Each line containing the string "profile" should be copied out of the entries.

Stored data
Content starts

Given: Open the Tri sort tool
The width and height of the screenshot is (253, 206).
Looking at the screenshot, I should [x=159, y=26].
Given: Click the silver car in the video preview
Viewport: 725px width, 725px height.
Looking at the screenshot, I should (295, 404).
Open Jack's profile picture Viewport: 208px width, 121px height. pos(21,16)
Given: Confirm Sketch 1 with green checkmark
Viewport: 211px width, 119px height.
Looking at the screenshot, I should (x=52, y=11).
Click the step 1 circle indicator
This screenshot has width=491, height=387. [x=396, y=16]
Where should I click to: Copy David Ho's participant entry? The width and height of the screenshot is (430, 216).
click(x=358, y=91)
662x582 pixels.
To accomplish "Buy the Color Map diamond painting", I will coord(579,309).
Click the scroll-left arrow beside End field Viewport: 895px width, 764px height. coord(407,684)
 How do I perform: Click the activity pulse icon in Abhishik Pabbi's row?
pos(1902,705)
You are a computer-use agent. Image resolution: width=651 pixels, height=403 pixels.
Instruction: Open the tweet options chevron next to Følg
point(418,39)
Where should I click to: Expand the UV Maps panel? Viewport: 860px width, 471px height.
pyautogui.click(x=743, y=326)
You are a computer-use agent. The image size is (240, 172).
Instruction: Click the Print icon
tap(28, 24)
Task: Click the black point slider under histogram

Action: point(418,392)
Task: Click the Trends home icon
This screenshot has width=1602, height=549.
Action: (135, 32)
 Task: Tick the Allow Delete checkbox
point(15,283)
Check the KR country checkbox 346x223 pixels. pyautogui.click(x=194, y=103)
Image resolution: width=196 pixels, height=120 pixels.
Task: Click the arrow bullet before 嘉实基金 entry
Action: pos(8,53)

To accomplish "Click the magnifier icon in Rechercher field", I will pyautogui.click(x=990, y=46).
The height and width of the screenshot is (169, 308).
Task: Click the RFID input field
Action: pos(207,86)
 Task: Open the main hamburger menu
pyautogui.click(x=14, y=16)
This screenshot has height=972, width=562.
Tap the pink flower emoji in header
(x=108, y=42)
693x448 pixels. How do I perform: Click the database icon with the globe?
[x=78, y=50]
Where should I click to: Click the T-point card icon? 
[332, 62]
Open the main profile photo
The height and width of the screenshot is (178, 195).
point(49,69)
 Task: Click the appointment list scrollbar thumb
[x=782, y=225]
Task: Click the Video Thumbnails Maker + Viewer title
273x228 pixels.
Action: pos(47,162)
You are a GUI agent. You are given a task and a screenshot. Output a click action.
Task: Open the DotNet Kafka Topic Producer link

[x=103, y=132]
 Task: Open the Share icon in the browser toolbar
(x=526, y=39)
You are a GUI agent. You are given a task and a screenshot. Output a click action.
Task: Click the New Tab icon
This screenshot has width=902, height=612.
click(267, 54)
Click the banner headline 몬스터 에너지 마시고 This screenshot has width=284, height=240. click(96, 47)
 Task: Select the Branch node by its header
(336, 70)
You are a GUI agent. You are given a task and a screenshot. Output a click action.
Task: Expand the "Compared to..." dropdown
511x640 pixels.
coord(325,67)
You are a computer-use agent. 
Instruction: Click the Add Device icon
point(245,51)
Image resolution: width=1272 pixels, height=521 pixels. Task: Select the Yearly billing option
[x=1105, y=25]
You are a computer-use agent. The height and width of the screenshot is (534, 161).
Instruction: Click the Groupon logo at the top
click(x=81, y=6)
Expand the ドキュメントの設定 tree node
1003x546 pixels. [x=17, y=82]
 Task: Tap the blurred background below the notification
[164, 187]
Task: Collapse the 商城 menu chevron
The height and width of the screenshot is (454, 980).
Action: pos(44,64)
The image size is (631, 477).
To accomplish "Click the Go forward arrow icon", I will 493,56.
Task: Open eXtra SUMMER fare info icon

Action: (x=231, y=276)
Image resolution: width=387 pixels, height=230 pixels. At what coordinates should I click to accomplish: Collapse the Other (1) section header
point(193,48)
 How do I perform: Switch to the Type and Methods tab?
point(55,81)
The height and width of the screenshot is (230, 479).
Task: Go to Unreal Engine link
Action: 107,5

Content ends

Exercise output.
Open Jack's profile picture Viewport: 208px width, 121px height. pos(21,16)
Open the main profile photo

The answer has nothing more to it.